Conservation officers decided to kill the elderly bear April 22 after it had shown increasingly aggressive behaviour
An elderly, emaciated bear (not the animal pictured) that conservation officers said showed clear signs of distress was shot and killed in front of a group of onlookers near Whistler Village on Saturday, April 22.

An old, emaciated bear was shot and killed near the Whistler day lots this weekend, as a group of onlookers watched on, after it had reportedly shown increasingly aggressive behaviour in recent weeks, said the Conservation Officer Service (COS).

On Saturday, April 22, COS received two separate reports (in the span of about 30 minutes) of a black bear swatting and charging people in Whistler Village, said Sgt. Simon Gravel.

Those followed a number of similar reports over the past two weeks, as the conservation officers monitored the bear, which Gravel said had been “very active” around the village and surrounding area in that time.

“It was very lethargic, sleeping close to the trail, getting into garbage, entering an enclosed space in an underground parking lot,” he added. “We monitored and tried to shepherd it away from the village area a few times, but the bear was lethargic, not moving very quickly and appeared to be in very poor condition, but still mobile.”

Showing clear signs of distress, severely underweight and missing teeth, Gravel said that COs made the decision to shoot and kill the bear on Saturday, around 4 p.m., after it had charged an officer trying to assess the animal’s condition as it was laying down in a wooded area on the edge of Day Lot 3.

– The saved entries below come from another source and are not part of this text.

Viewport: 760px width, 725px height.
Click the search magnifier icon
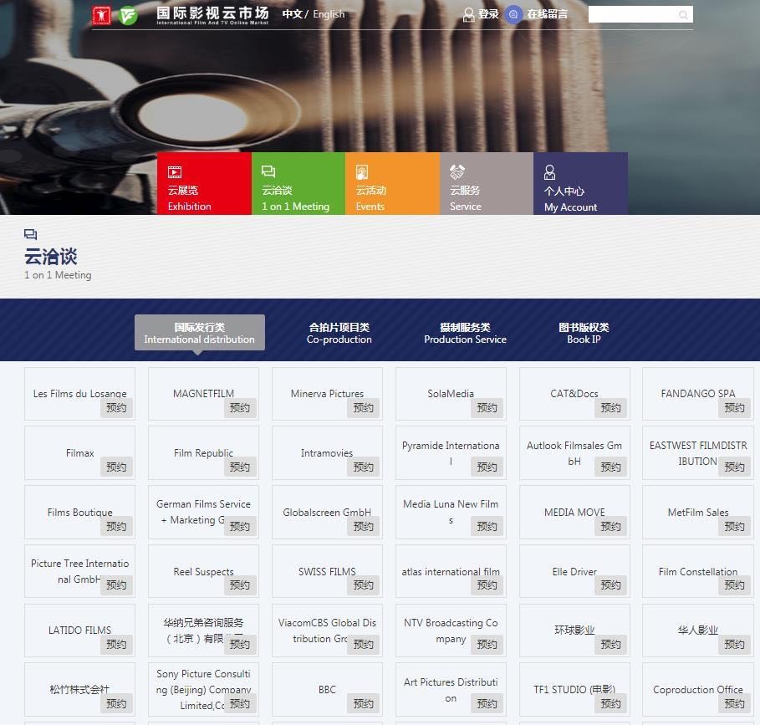click(x=683, y=15)
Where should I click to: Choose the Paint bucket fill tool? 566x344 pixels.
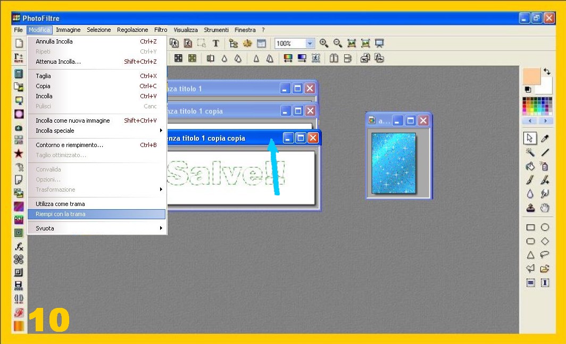pos(530,166)
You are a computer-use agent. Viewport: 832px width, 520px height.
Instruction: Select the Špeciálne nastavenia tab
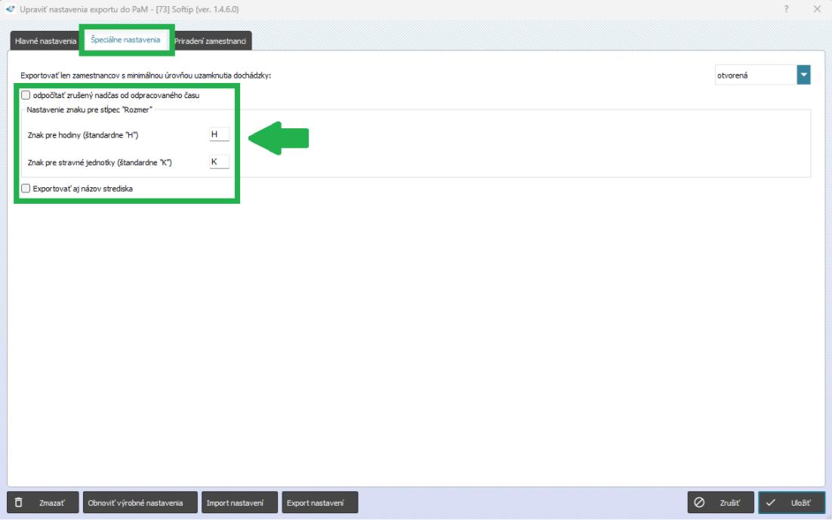coord(126,40)
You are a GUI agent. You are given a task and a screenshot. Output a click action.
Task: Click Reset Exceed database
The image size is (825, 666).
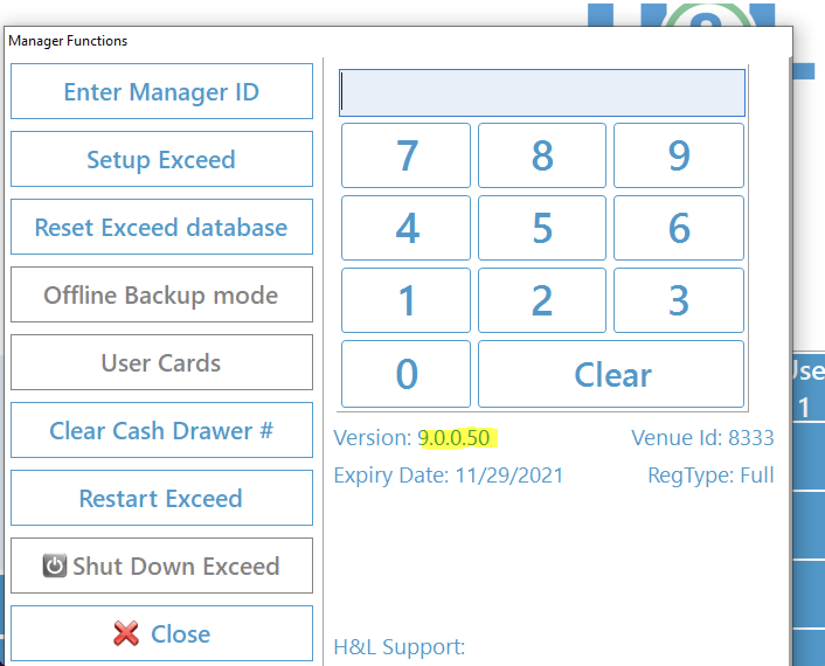tap(162, 227)
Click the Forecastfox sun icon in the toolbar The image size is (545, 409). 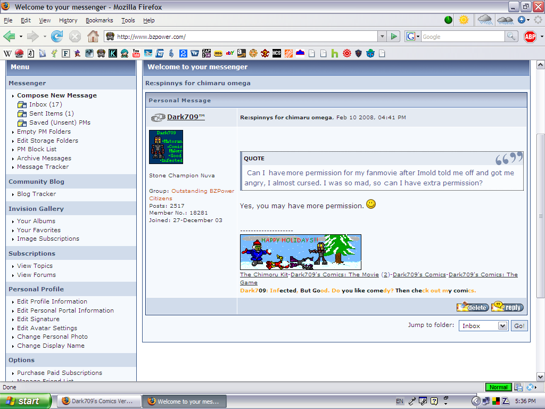pyautogui.click(x=464, y=20)
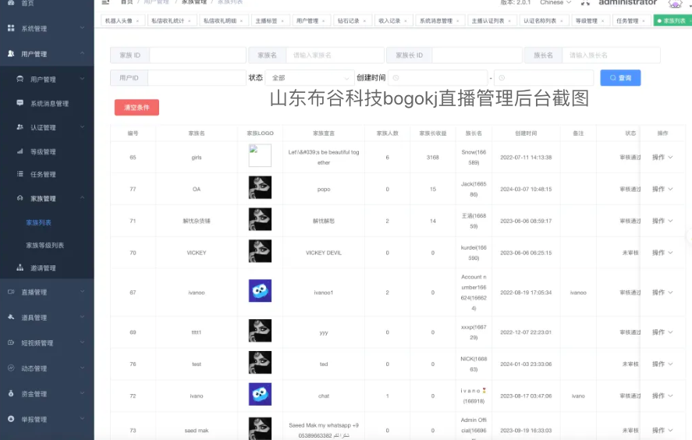Open the Chinese language dropdown
The width and height of the screenshot is (692, 440).
[555, 3]
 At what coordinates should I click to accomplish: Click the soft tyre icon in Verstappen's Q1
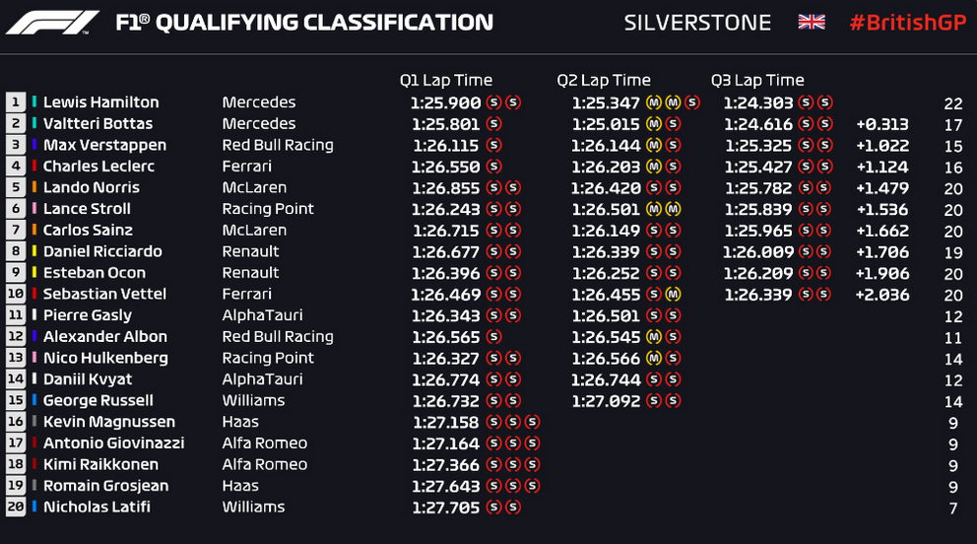pyautogui.click(x=493, y=146)
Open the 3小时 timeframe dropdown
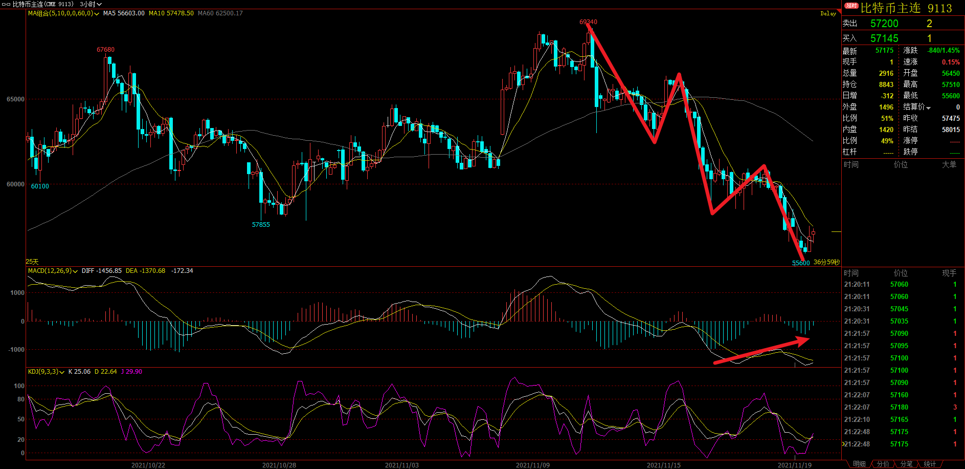 pyautogui.click(x=91, y=4)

“After further assessment, the bear also charged at the officer, with a garbage bag hanging from its rear,” he said. “Just by the weight and condition of the bear, it was very obvious it was in distress.”

A public killing

Banff native Angelina Kellas was one of about 30 estimated people who she said witnessed the bear’s killing on Saturday afternoon. An ecological integrity monitor in the summer, and daughter of a 40-year wildlife management officer, Kellas said she was taken aback by the sudden and public nature of the shooting. 

“It was crazy. Just from growing up in Banff, I’ve never heard of wildlife being managed that way,” she said. “It depends on the situation, but obviously I don’t have the background context of what was happening with this bear. Maybe the bear was an immediate threat to the public and that’s why they had to do it.”

Initially, Kellas said the scene seemed “crazy and chaotic” as COs and attending RCMP officers cordoned members of the public from a pathway close to where the bear was located.

“The lady pushing us back the other way said it was for our safety; she didn’t tell us why or what was happening. We walked by another police officer on the path who didn’t say anything either,” she said.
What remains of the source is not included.